The aim of the bill, as argued by its sponsors Sen. Deidre Henderson, R-Spanish Fork, and Rep. Lowry Snow, R-St. George, is to drive victims of abuse in polygamist communities out of the “shadows,” where they have been hiding in fear because the felony penalty is used to scare them from seeking help from the outside world.

Snow, presenting the bill on the House floor Wednesday, pointed to the 1953 raids on polygamist communities in Short Creek, and how polygamist families were “split apart.”

“That fear of prosecution and losing children remains to the point that even in the face of law violations, they are afraid to come forward and report them,” Snow said.
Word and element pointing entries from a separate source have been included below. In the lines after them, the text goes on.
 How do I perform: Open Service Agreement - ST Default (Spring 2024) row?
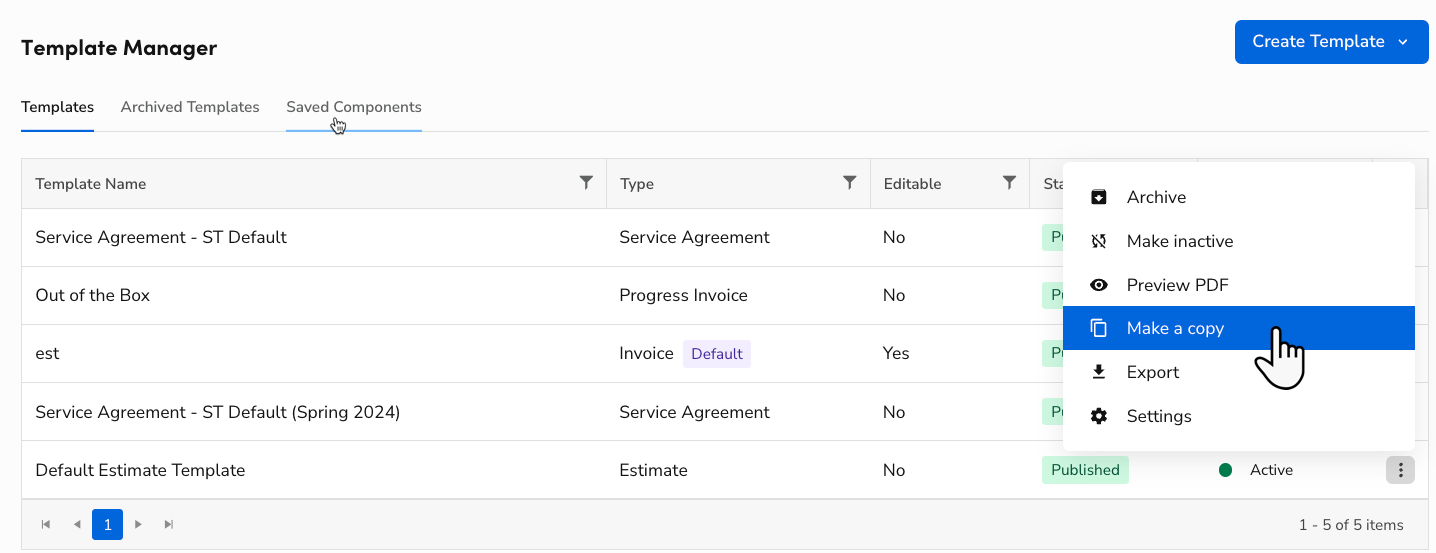pyautogui.click(x=217, y=412)
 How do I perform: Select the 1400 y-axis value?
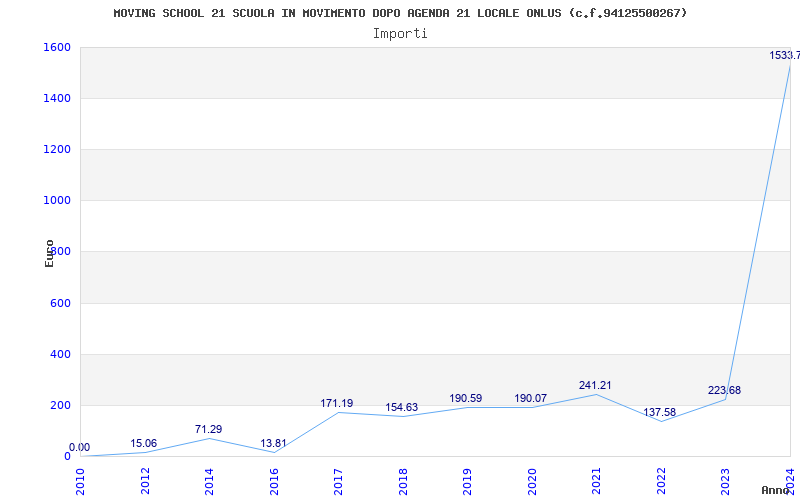[56, 98]
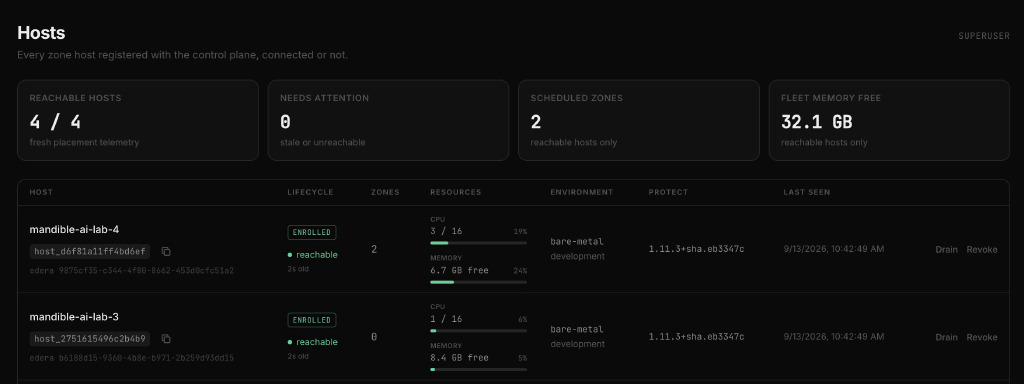Screen dimensions: 1024x384
Task: Click Revoke for mandible-ai-lab-3
Action: click(982, 337)
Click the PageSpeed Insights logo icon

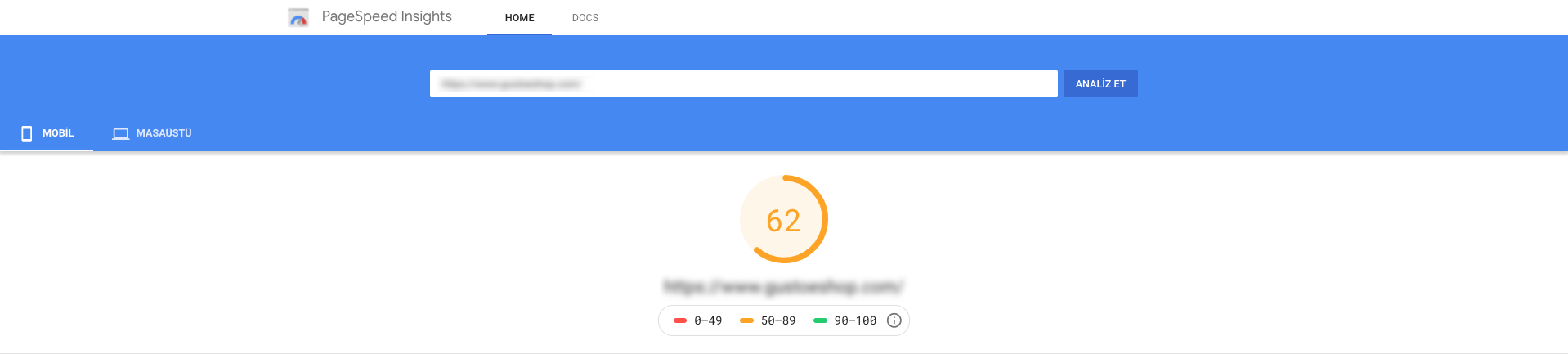point(298,17)
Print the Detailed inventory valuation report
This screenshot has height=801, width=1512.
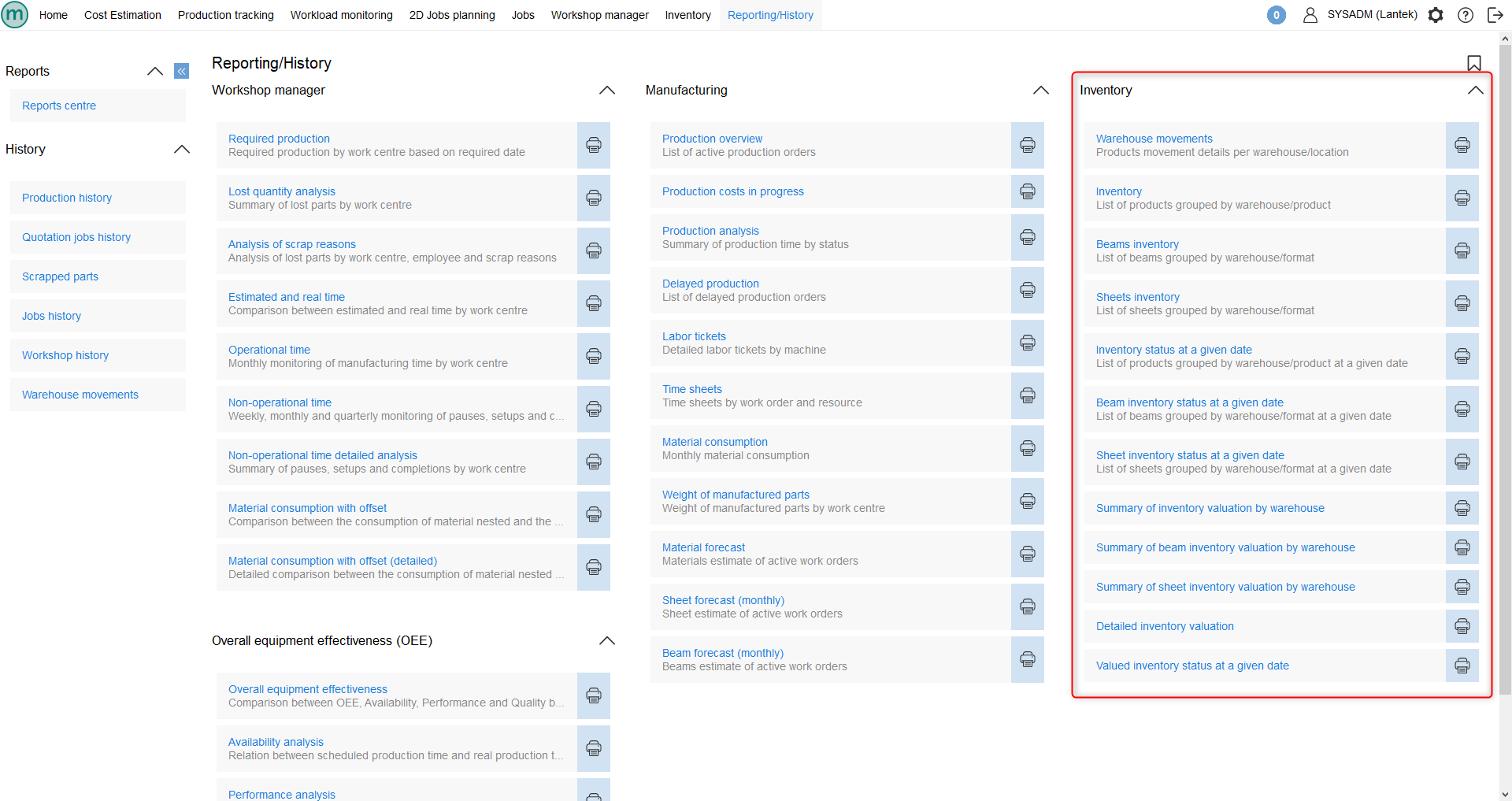(1462, 626)
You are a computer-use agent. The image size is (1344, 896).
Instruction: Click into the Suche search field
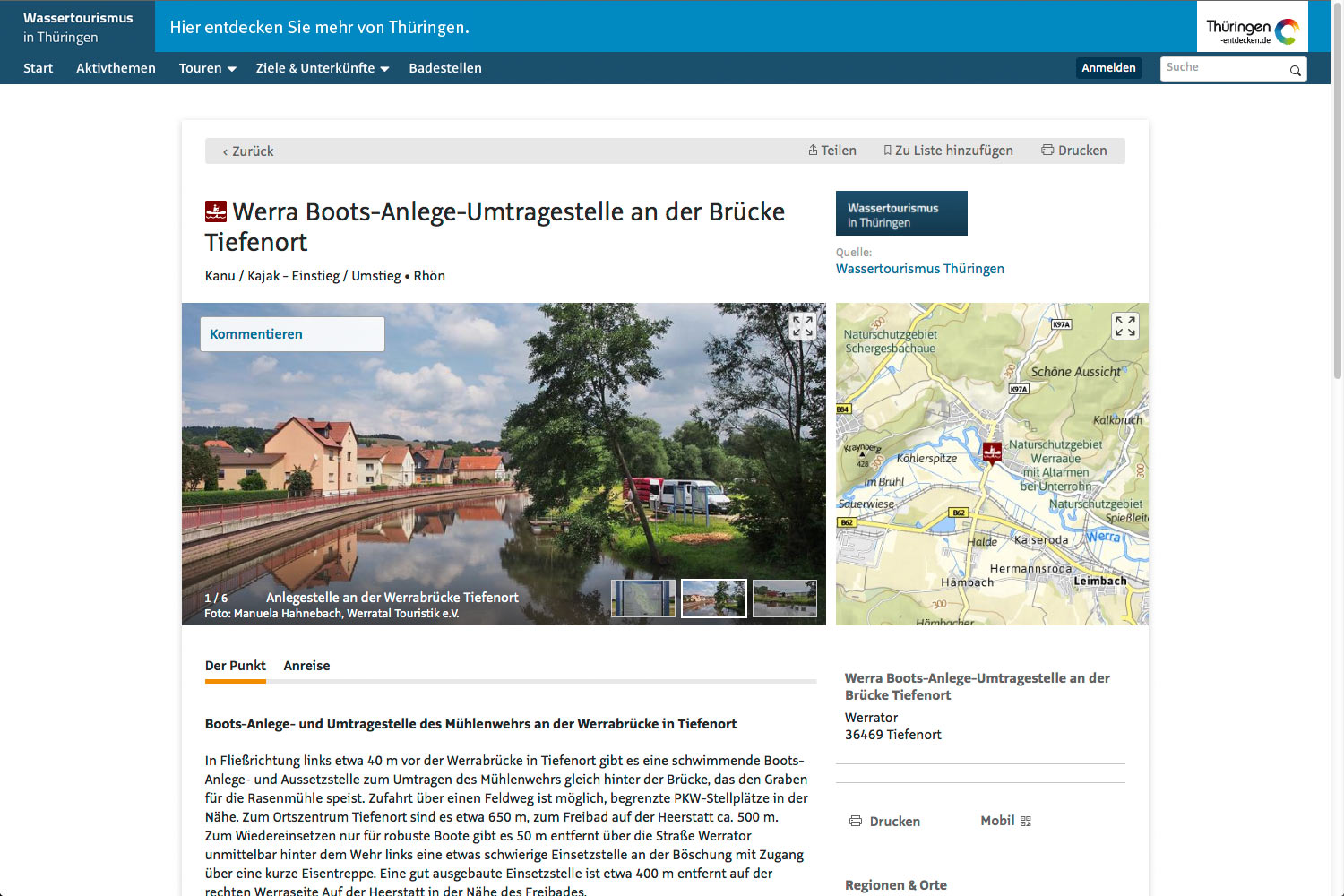point(1222,68)
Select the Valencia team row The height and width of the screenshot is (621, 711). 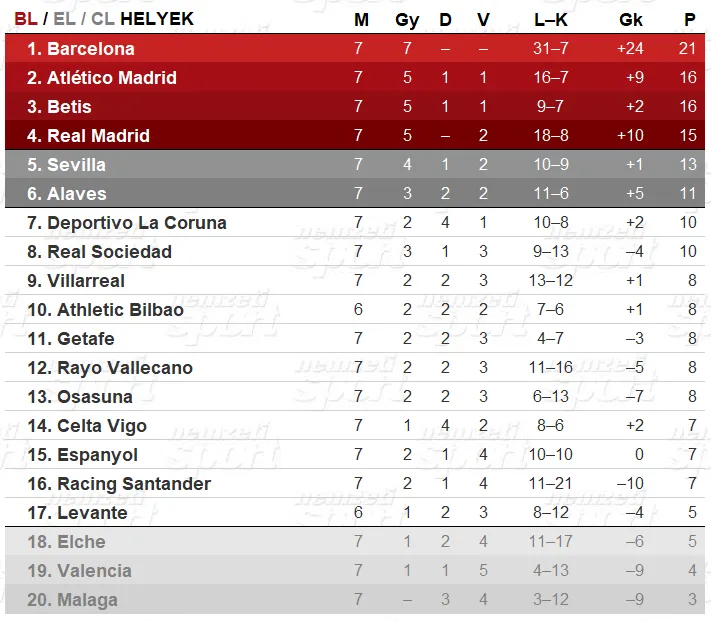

Snow also pointed out it’s been decades since bigamy, as a lone offense, has been prosecuted. Prosecutors throughout the state have for years stepped back from the law as higher courts have struck down criminalization of other lifestyles, and they support the bill.

Snow, pointing to the recent arrest of a Cedar City man for threatening to go into a Walmart and “shoot every polygamist he saw.”

”By branding these people as felons or potential felons, we’ve also given them a second-class status,” Snow said.

Some practicing members of polygamy have supported the bill seeking to lift the stigma of otherwise law-abiding people in plural marriage. As have some victim advocates, who agreed that the felony statute has terrified victims, sending dark behaviors associated with polygamy — such as child abuse or fraud — into the shadows.

But there were also victim advocate groups, including the Sound Choices Coalition and Holding Out HELP, who lobbied against the bill, concerned reducing the criminal penalty would only embolden perpetrators of child abuse and other crimes within polygamous families.

Some lawmakers, like Rep. Kyle Andersen, R-North Ogden, sided with those groups opposing the bill, saying that while “talking heads” and “academic clinicians” favored it, he heard from victims worried about its impact.

“This infraction, as it is practiced currently, is linked to a host of serious crimes,” Andersen said.

Rep. Jeff Stenquist, R-Draper, also opposed the bill, calling it a “major” and “historic” change to Utah policy that could have unintended consequences.

“I don’t think we can know for sure whether or not this will help victims or hurt victims,” Stenquist said.